Records from a dataset
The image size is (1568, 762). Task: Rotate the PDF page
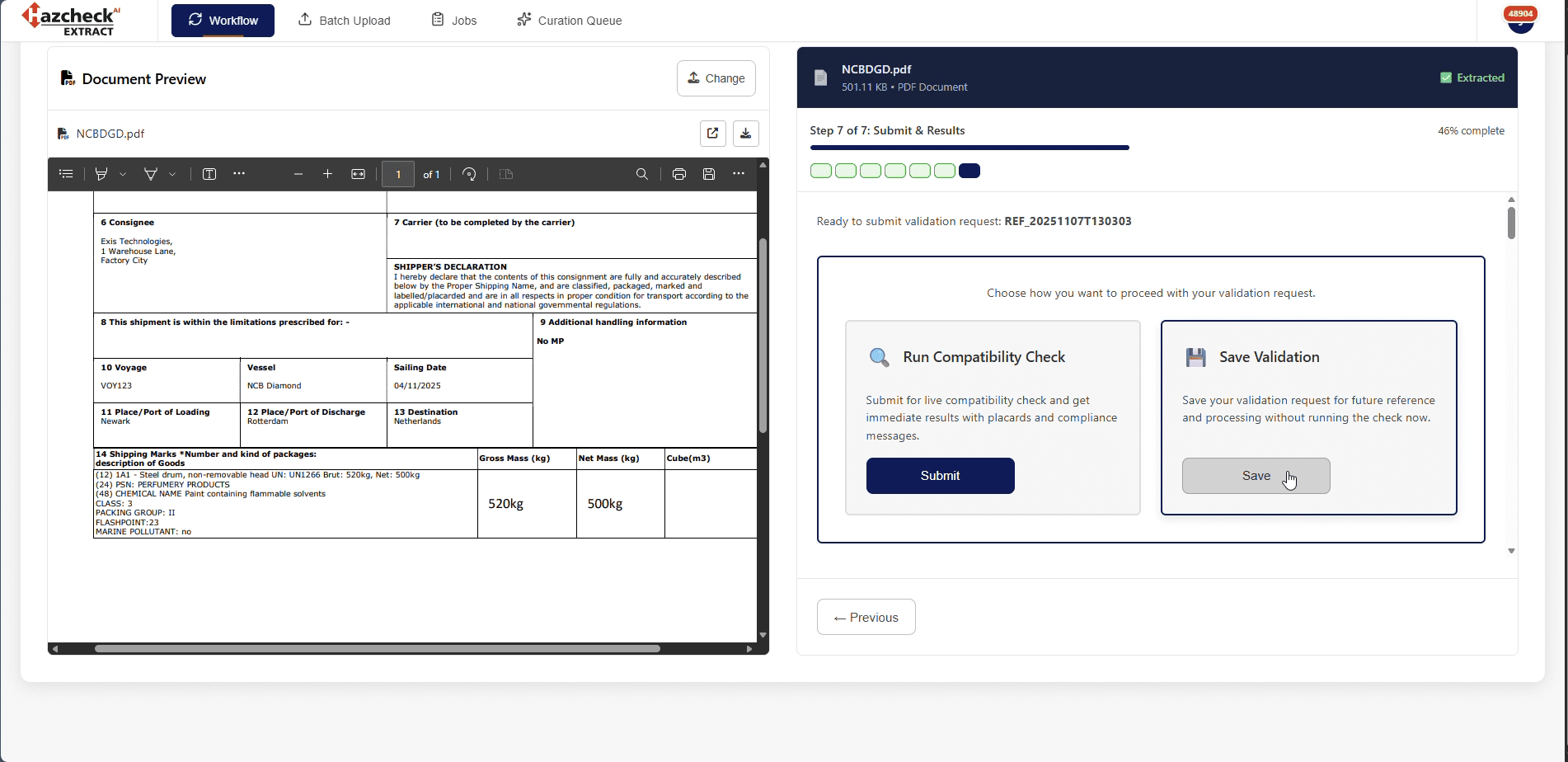tap(469, 174)
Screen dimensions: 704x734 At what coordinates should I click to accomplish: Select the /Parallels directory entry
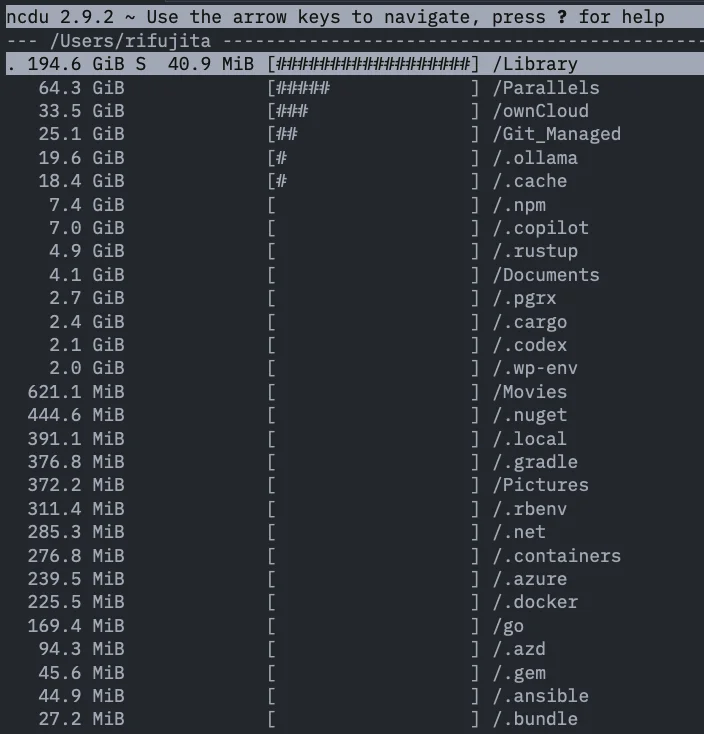546,88
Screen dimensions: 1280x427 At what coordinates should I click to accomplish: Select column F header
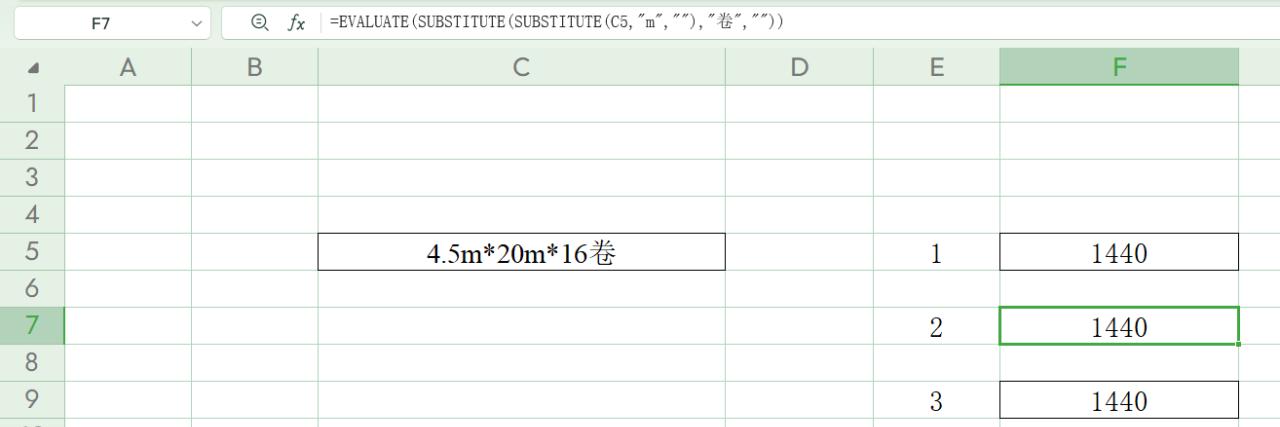[x=1118, y=67]
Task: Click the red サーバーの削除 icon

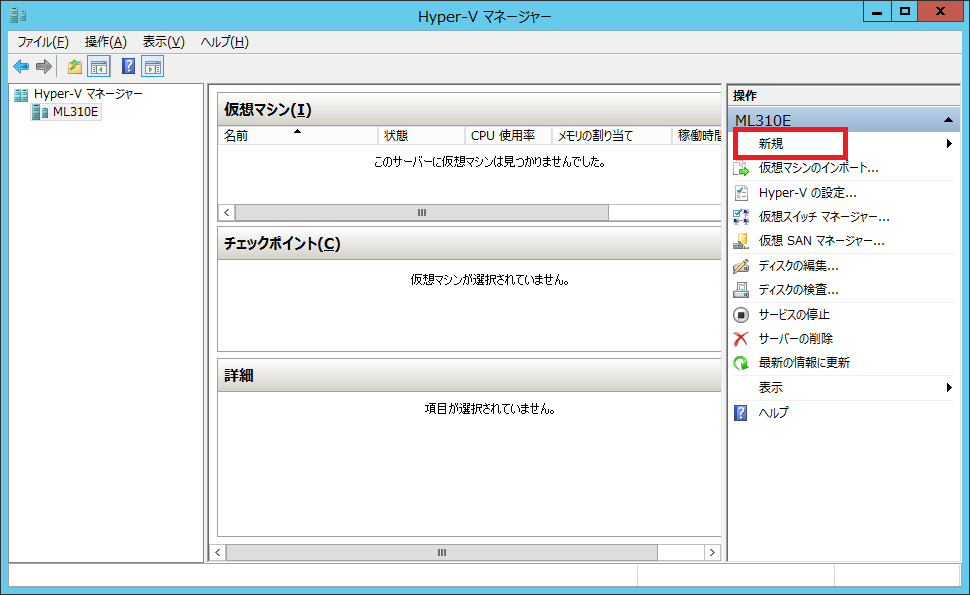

→ **Your assignment**: When copying the entries above, keep each word as it is and exclude any image.

→ **Written response**:
The image size is (1568, 762). Task: Rotate the PDF page
tap(469, 174)
Screen dimensions: 704x734 At what coordinates should I click to accomplish: Select the /Parallels directory entry
546,88
Screen dimensions: 1280x427 At what coordinates should I click to accomplish: Select column F header
[x=1118, y=67]
Task: Click the red サーバーの削除 icon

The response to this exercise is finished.